The poem chosen to accompany this etching describes a watercolour found pressed between the pages of an old book:
“with chestnut brown deep coloured eyes with the unique beauty of his face
the beauty of fascination with the abnormal with ideal lips for bringing the loved body pleasure with ideal limbs made for those beds
that current morality would call shamelesss.”

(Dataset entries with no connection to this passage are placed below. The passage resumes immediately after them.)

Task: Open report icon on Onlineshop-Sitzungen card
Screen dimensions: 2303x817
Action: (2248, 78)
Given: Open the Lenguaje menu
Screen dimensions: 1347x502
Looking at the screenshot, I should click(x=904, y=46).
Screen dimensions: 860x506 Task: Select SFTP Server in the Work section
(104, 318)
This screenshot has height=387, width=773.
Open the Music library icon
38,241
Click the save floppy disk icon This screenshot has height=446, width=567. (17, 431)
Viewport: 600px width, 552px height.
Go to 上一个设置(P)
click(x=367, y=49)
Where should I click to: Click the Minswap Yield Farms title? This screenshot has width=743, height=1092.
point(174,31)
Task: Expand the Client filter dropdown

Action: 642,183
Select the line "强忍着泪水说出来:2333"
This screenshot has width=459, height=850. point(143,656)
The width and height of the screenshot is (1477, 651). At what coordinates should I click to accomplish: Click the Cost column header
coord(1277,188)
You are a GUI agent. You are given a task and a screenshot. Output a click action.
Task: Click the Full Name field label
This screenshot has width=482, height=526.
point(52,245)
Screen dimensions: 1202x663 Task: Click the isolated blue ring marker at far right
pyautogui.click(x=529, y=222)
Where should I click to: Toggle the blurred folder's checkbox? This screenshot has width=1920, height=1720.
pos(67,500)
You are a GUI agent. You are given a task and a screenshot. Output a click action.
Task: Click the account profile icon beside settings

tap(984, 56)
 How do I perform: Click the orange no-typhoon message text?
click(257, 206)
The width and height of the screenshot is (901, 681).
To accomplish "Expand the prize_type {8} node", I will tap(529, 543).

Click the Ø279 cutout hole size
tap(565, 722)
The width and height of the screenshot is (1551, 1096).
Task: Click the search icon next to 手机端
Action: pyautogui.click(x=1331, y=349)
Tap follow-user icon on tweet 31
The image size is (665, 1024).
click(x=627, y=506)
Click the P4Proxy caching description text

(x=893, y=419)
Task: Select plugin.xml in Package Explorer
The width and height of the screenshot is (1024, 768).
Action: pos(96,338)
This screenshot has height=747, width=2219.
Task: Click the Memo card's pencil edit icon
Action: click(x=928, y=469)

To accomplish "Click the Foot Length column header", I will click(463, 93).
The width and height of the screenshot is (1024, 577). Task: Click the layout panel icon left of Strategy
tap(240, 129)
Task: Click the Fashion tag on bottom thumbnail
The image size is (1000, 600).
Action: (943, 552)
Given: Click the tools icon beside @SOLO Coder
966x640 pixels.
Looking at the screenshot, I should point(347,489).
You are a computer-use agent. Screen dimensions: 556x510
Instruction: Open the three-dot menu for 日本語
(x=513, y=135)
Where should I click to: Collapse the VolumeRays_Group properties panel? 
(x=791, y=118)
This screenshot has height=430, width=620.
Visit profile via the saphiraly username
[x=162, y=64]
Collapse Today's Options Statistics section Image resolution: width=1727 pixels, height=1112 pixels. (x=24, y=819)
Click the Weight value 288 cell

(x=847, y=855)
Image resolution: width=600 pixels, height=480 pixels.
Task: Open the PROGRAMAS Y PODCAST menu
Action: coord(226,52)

In his essay ‘Orientalism and David Hockney’s Cavafy Etchings: Exploring a Male-positive Imaginative Geography’, Dennis Gouws discusses the way in which this etching confronts the viewer by looking them direct in the eye, “Rather than frustrating the gaze, the full-frontal figure challenges the viewer to imagine what participating in an intimate homoerotic relationship would be like. Like the unsettling gaze of the reclining nude courtesan who frankly appraises the viewer in Manet’s Olympia (1863), Hockney’s nude challenges conventional heteronormative scrutiny.”